Before his departure, Xu led a team that was developing a new kind of chipmaking machine using 3D-printed parts that would be smaller, faster and cheaper than today’s large, costly production equipment.

“In my previous role in the semiconductor sector in the US, increasingly strict policies and corporate compliance requirements limited my international mobility, which became a constraint on sustained research development,” he told the South China Morning Post in an email last week.

Xu said his decision to return to China was motivated by long-term academic goals and a desire for a more independent research environment. “Meanwhile, China’s advanced manufacturing research ecosystem is evolving rapidly,” he added.

While Xu did not specify which corporate compliance rules he was referring to, such policies are typically designed to ensure companies follow government restrictions.

In recent years, the US semiconductor sector has come under tighter government export controls, as Washington has sought to prevent advanced chipmaking know-how from strengthening foreign competitors or being used for military purposes.

In practice, compliance restrictions can limit overseas travel, require approval before working with foreign partners or discourage researchers from pursuing certain topics or international collaborations altogether.

Xu said he chose SJTU for its “internationally recognised strength in manufacturing research and close industry ties” – a combination he believed would offer the ideal platform to build his research programme.

In Shanghai, his work will focus on developing high-precision 3D printing for next-generation electronic devices.

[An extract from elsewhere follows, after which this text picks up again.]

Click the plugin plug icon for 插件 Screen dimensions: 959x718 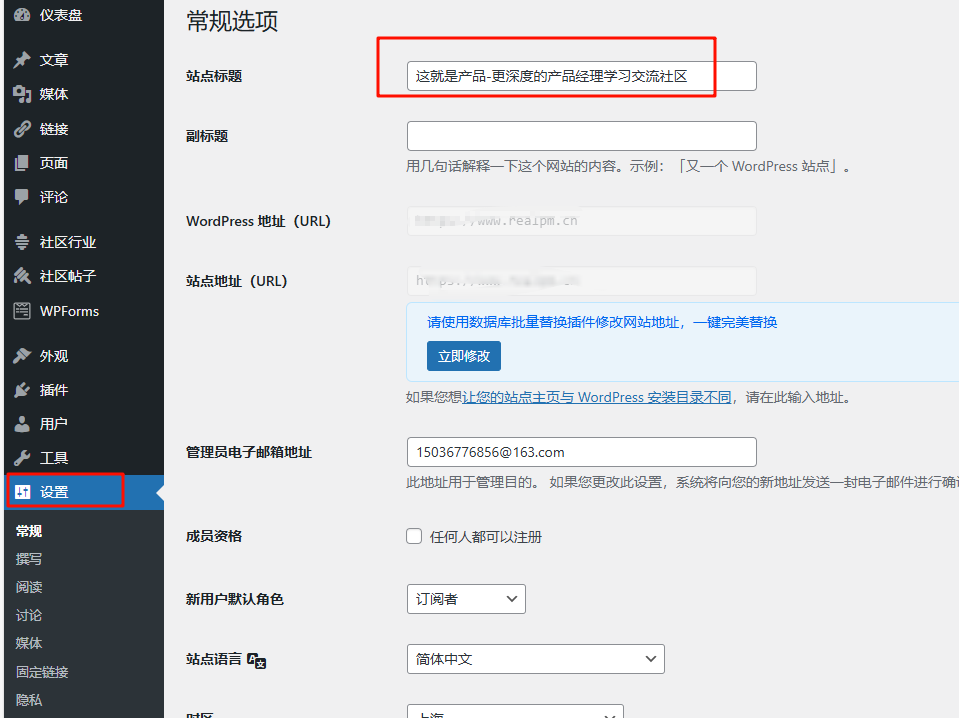[22, 390]
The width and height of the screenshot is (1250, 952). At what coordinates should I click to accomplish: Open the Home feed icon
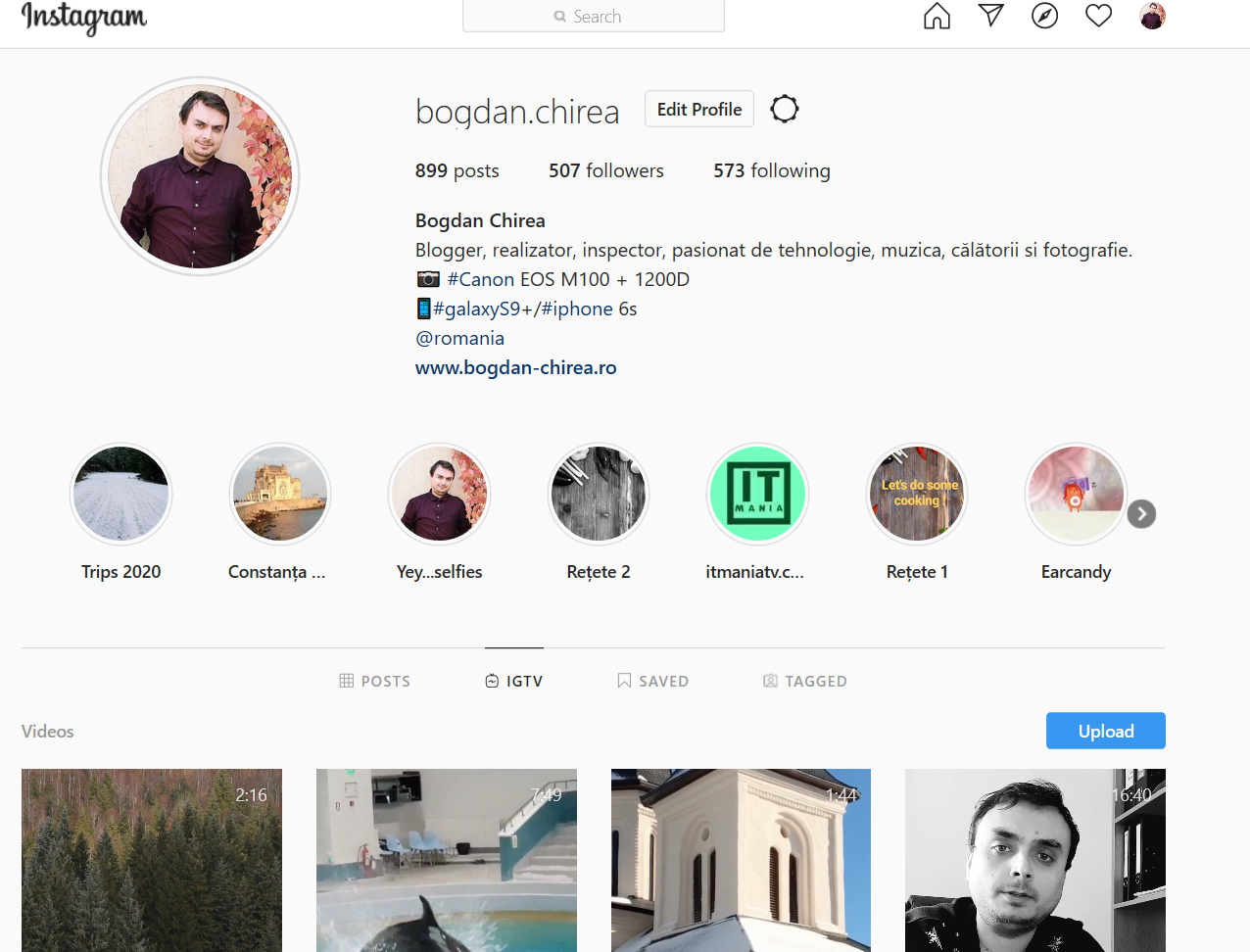click(936, 16)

Xu said he aimed to produce components that combined conductive metals with specialised materials for insulation or sensing, all with micron-level accuracy.

One research direction he intends to pursue involves developing ultra-lightweight antennas for satellites. In a previous study, Xu and his team achieved 3D printed versions 100 times thinner than a human hair, for use in 5G and 6G networks, wearable devices, and compact aerospace systems.

Xu said he planned to refine the process using more advanced materials and fabrication methods to create antennas capable of withstanding extreme environments, including space.

He is also exploring how to simplify chip integration – the step where microchips are connected to other electronic components. Xu’s approach involves 3D-printing the housings with built-in electrical connections in a single step, potentially reducing manufacturing time and costs.